What I usually do is first dump the tokens to see if the actual tokens the parser expects are created.
You can do that with a small test class like this (easily ported to Python):
public class Main {
static void test(String input) {
metrinkLexer lexer = new metrinkLexer(new ANTLRInputStream(input));
CommonTokenStream tokenStream = new CommonTokenStream(lexer);
tokenStream.fill();
System.out.printf("input: `%s`\n", input);
for (Token token : tokenStream.getTokens()) {
if (token.getType() != TLexer.EOF) {
System.out.printf(" %-20s %s\n", metrinkLexer.VOCABULARY.getSymbolicName(token.getType()), token.getText());
}
}
System.out.println();
}
public static void main(String[] args) throws Exception {
test("-1d metric('blah', 'blah', 'blah')");
}
}
If you run the code above, the following will get printed to your console:
input: `-1d metric('blah', 'blah', 'blah')`
MINUS -
INTEGER_LITERAL 1
IDENTIFIER d
METRIC metric
LPAREN (
STRING_LITERAL 'blah'
COMMA ,
STRING_LITERAL 'blah'
COMMA ,
STRING_LITERAL 'blah'
RPAREN )
As you can see, the d
is being tokenized as a IDENTIFIER
instead of an TIME_INDICATOR
. This is because the IDENTIFIER
rule is defined before your TIME_INDICATOR
rule.
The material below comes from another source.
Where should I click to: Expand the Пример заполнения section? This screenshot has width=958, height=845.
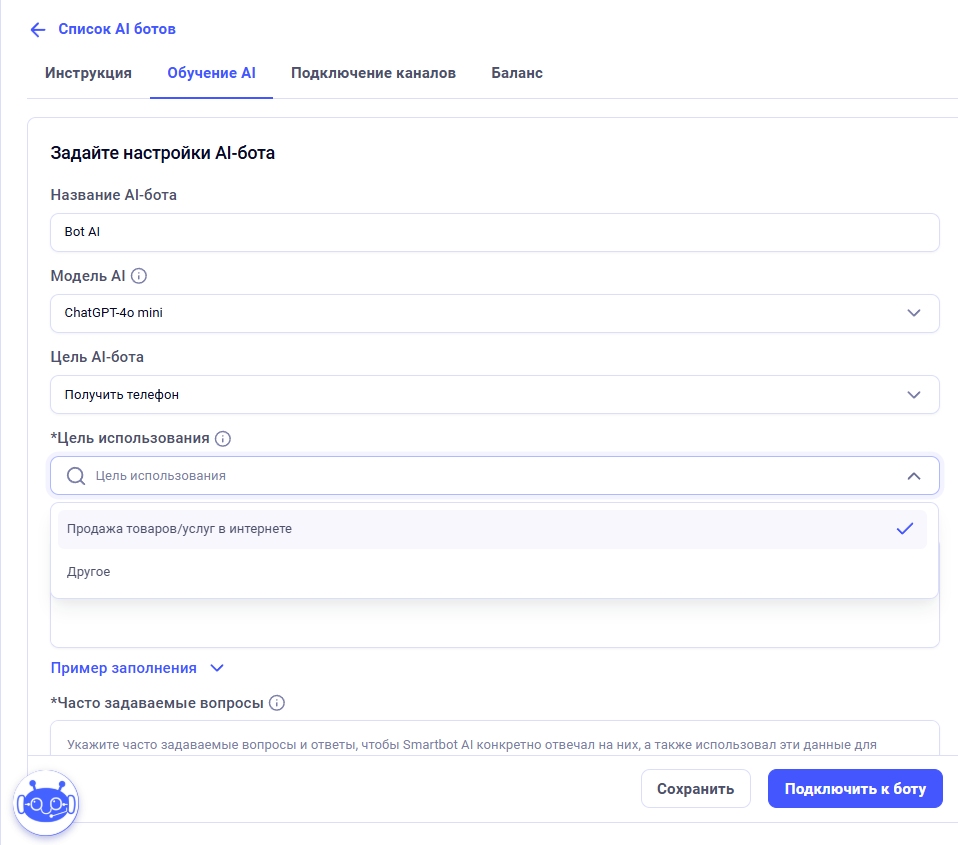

The lexer does not "listen" to what the parser might need, it simply matches the most characters as possible, and if two or more rules match the same amount of characters, the rule defined first "wins".
So, d
can either be tokenized as TIME_INDICATOR
or an IDENTIFIER
. If this is dependent on context, I suggest you tokenize it as a IDENTIFIER
(and remove TIME_INDICATOR
) and create a parser rule like this:
relative_time_literal:
MINUS? INTEGER_LITERAL time_indicator;
time_indicator:
{_input.LT(1)getText().matches("[shmd]")}? IDENTIFIER;
The { ... }?
is called a predicate: Semantic predicates in ANTLR4?
Also, FALSE
and TRUE
will need to be placed before the IDENTIFIER
rule.